[Collected data]
○ ○ ○ ○ ○ ○ ○
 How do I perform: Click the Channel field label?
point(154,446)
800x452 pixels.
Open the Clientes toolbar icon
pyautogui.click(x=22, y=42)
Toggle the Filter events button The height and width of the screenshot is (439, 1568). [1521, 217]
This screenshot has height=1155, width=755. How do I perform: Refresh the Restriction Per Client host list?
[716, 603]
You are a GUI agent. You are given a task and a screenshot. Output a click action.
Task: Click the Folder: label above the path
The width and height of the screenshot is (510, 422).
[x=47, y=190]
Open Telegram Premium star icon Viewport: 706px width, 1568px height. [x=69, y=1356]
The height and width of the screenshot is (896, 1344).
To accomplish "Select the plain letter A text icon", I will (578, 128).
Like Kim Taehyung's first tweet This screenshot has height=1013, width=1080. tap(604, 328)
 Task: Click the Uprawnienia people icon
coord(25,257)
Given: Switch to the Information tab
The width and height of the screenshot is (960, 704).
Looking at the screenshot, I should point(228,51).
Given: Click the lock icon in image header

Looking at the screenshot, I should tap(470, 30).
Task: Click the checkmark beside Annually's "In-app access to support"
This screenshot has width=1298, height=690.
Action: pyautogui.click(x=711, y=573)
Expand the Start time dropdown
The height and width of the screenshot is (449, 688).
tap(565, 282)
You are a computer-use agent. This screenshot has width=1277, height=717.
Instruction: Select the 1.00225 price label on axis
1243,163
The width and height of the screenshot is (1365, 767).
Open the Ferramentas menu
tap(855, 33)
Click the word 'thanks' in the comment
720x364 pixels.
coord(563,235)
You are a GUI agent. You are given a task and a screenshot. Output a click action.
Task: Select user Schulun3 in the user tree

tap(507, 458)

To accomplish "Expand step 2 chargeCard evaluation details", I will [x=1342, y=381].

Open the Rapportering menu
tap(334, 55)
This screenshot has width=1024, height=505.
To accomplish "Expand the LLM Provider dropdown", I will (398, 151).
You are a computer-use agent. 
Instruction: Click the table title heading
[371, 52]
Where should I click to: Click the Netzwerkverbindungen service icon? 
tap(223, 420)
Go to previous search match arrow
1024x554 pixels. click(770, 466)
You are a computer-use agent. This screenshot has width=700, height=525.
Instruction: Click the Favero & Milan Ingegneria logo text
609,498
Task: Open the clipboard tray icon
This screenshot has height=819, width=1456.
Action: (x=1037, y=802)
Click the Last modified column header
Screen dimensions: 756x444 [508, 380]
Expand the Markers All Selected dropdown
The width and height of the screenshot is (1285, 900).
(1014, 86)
○ ○ ○ ○ ○ ○ ○
EXERCISE
Scan the entries above. Copy each line that has the string "accomplish".

ANSWER BOX
To accomplish "Select the plain letter A text icon", I will (578, 128).
To accomplish "Expand step 2 chargeCard evaluation details", I will [x=1342, y=381].
To accomplish "Expand the LLM Provider dropdown", I will (398, 151).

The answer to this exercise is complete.